El espectáculo de Viena
HAY UNA diplomacia secreta y una diplomacia pública. El valor de la diplomacia pública es esencialmente el de un lenguaje, el de una expresión. Los viajes de los grandes de este mundo, las recepciones, los discursos y hasta los comunicados se dirigen principalmente, más que a sus interlocutores, a las opiniones públicas. Los acuerdos, las negociaciones, van por otra vía. Cuando la diplomacia pública tiene dos protagonistas como Brejnev y Carter, su condición de espectáculo es considerable. A partir de su condición de «hecho histórico». Es evidente que cuando sólo se han celebrado ocho reuniones de este tipo en la historia de las relaciones entre los dos países, cada una de ellas tiene un significado importante. Es también la primera que Carter tiene con un máximo dirigente soviético, después de dos años de mandato.Carter llegó a la Casa Blanca con una filosofía kennediana del poder modificada por una praxis determinada. Trataba de volver, después del desastre de Vietnam, a la tesis de la expansión de la democracia, de la idea del «mundo libre», a la revaluación de los derechos humanos. La doctrina de postguerra de Estados Unidos sostuvo -menos en el paréntesis de Kennedy- que esta tendencia serviría para la penetración del comunismo; la práctica ha ido demostrando que, por el contrario, era la política «dura» de contención la que servía para su expansión: la del comunismo o la de revolucionarismos equivalentes. Como en Cuba o en Vietnam, como hoy en Irán o mañana en Nicaragua. Para invertir el proceso, Carter necesitaba demostrar que no llegaba a ninguna concesión con la URSS: la política de «derechos humanos» se cebó especialmente con las condiciones de vida en la Unión Soviética, aunque la praxis le llevara a la aberración de la lógica, al sueño de la razón, de buscar una alianza con China, donde las condiciones humanas son probablemente peores aún que las de la URSS.

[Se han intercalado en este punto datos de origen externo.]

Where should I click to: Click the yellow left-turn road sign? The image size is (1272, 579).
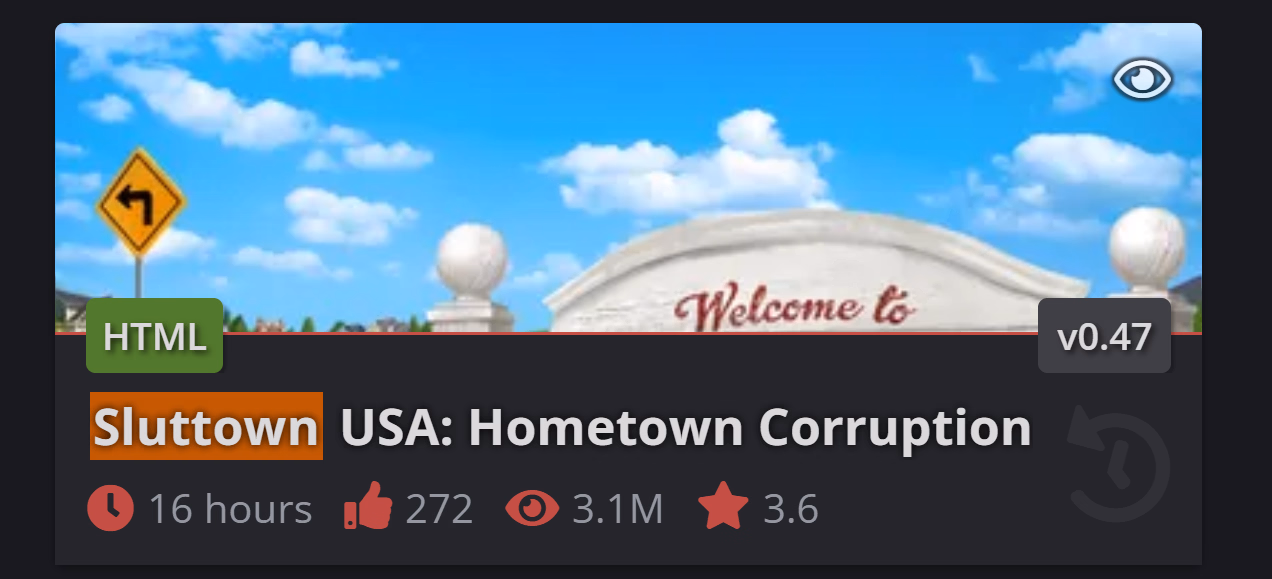tap(140, 202)
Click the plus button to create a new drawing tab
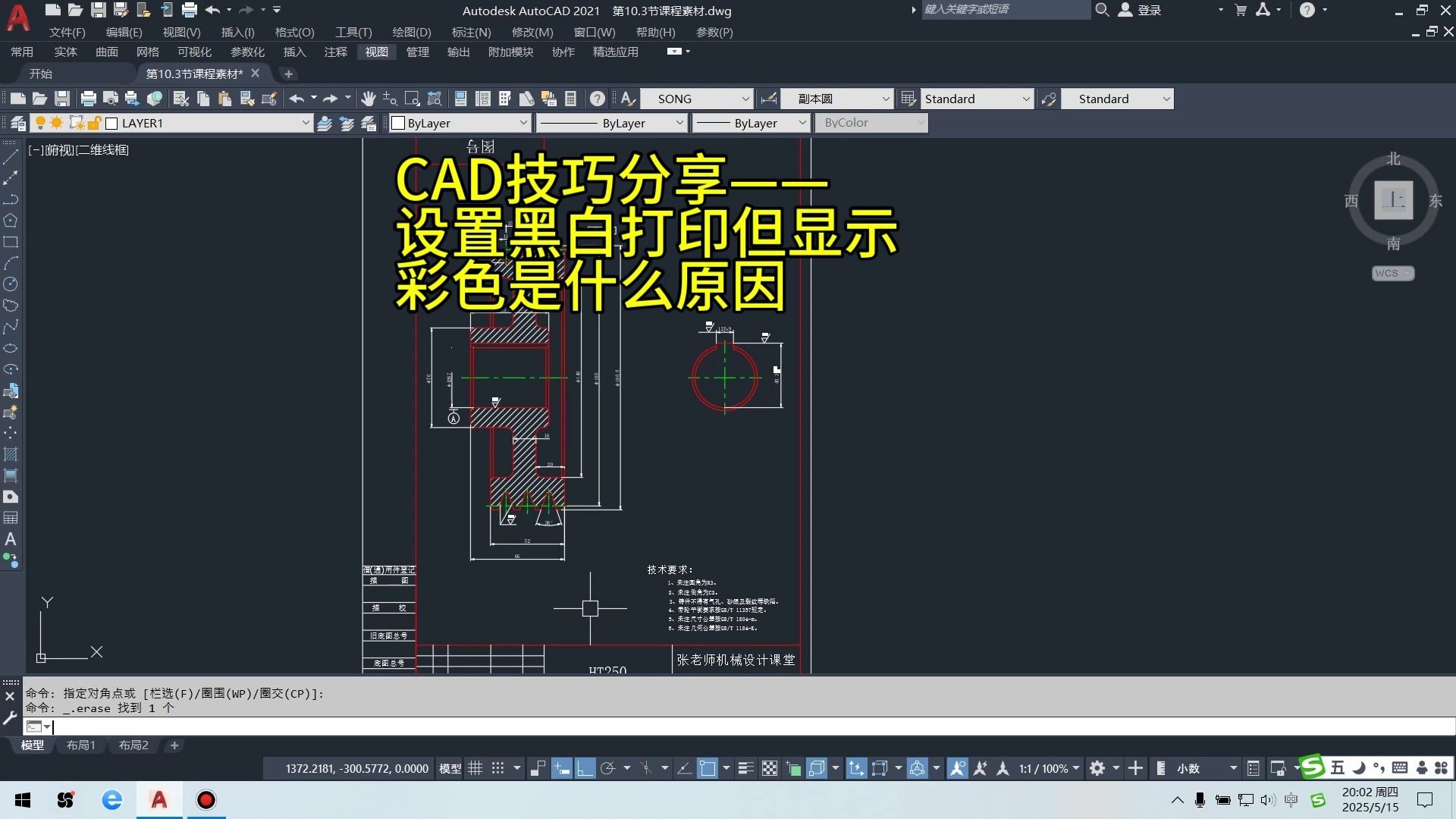This screenshot has height=819, width=1456. pyautogui.click(x=288, y=74)
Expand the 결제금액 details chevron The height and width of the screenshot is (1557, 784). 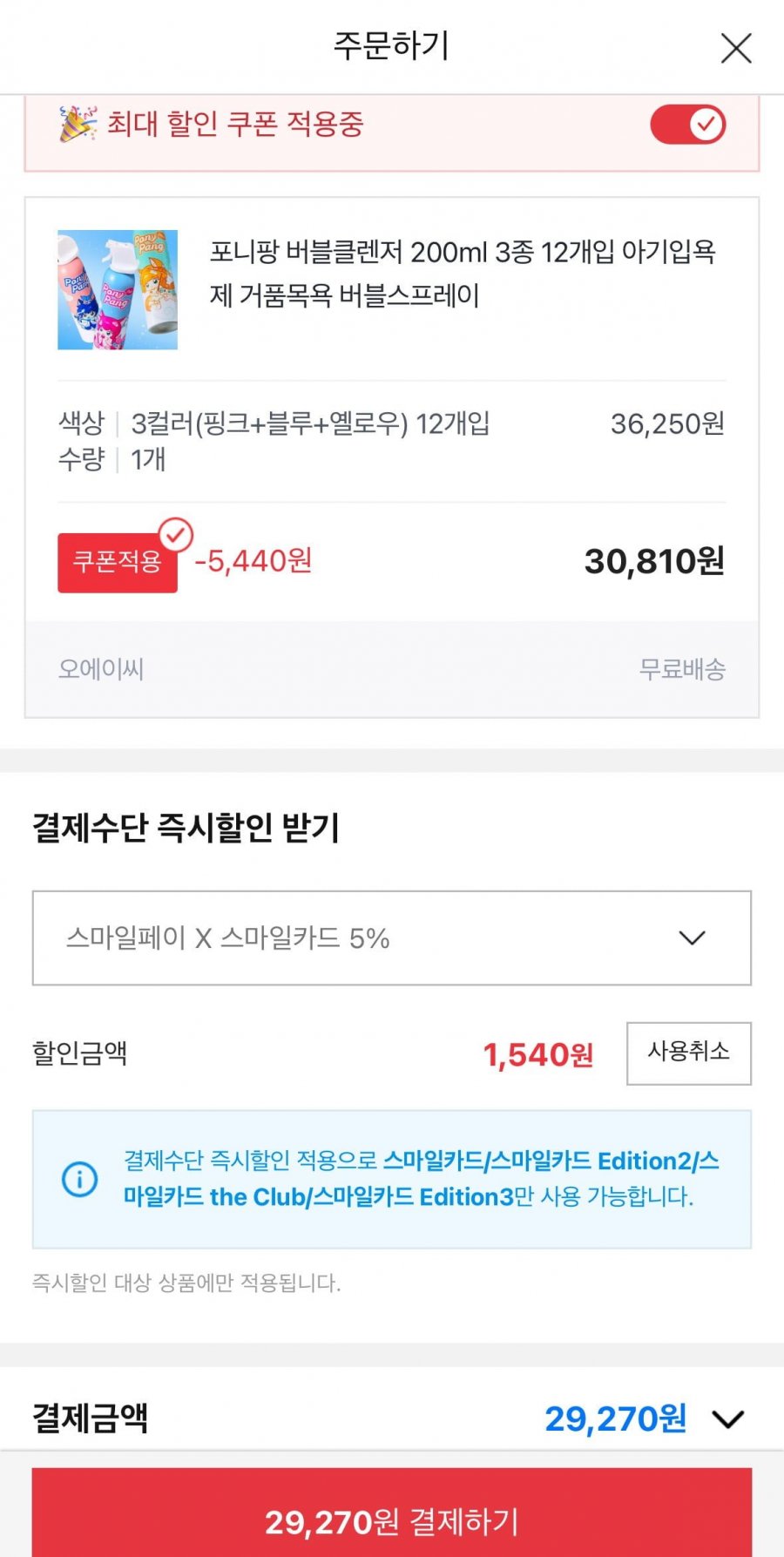pos(727,1419)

Pero finalmente hay una realidad que vuelve siempre al galope, por mucha doctrina y mucha filosofía con que se la quiera envolver, y esa realidad es la relación de fuerzas. Una realidad que se llamó «el equilibrio del terror» y que sigue existiendo de la misma manera que cuando forzó a entenderse a Kennedy y a Krutschev, Carter y Brejnev, o quienes les sustituyan a la larga o a la corta en el poder, están forzados a negociar sobre la economía de las armas, su uso y su instalación; y sobre las zonas de influencia en el mundo y el equilibrio de potencias. A ello han ido conduciendo las negociaciones SALT y las numerosas retenciones de los dos países en los conflictos locales. Todo ello se ha ido conduciendo por una diplomacia secreta o semipública, y todo podría continuarse por esa vía, si no llegara un momento en el que las cabezas visibles de los dos países tienen que explicar al mundo esta necesidad de entenderse. La entrevista que hoy comienza en Viena es, por tanto, un fin en sí misma.

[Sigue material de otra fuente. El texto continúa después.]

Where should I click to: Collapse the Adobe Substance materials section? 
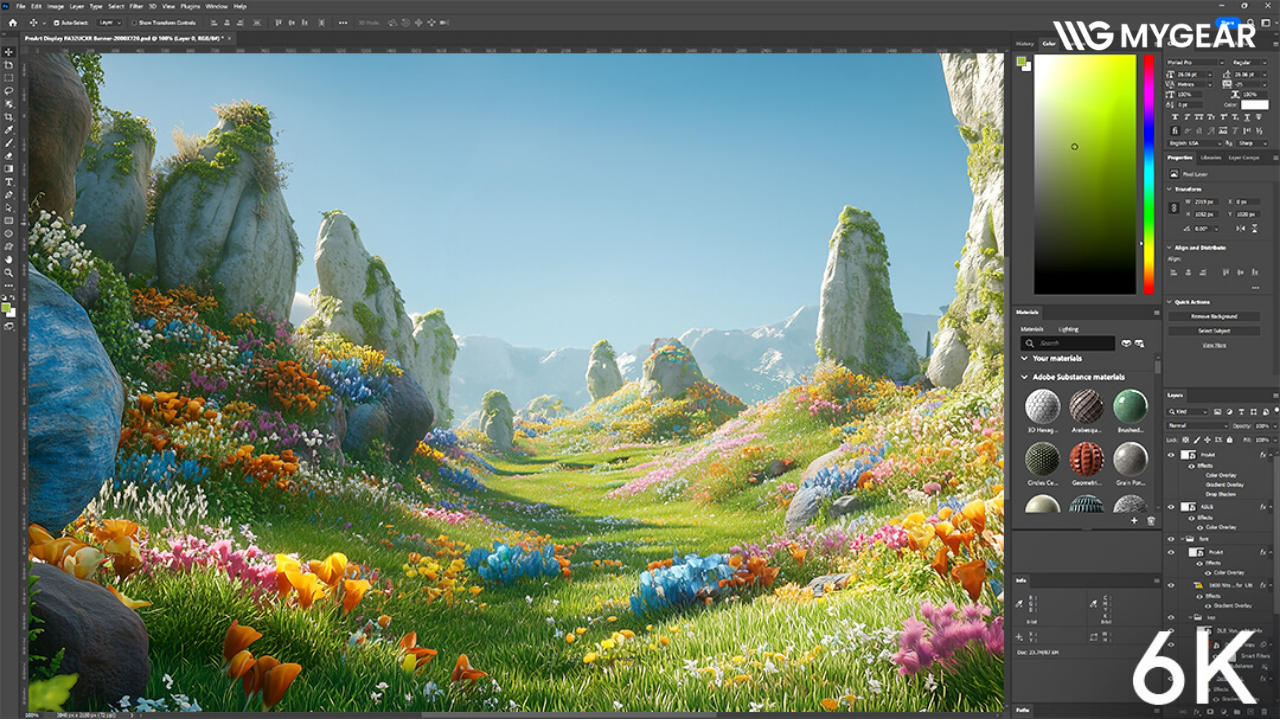[1024, 377]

Tienen razón los que dicen que no puede esperarse de ella nada que sea definitivo para la marcha del mundo. Pero también la tienen los que la califican de hecho histórico. Es un hecho histórico que los dos países hayan decidido mostrar que los dos años de hostilidad, amenazas, resurrección de condiciones de guerra fría, pueden tener una tregua, que hay una voluntad y una necesidad de entendimiento. Y es una realidad que del comunicado final probablemente no salga nada de carácter sensacional. La entrevista es un espectáculo, un fin en sí. Es importante para subrayar los términos de la coexistencia. Por debajo, continuará una diplomacia menos visible -sólo visible cuando les convenga-, que no ha dejado de funcionar en todo este tiempo, y que está obligada a continuar.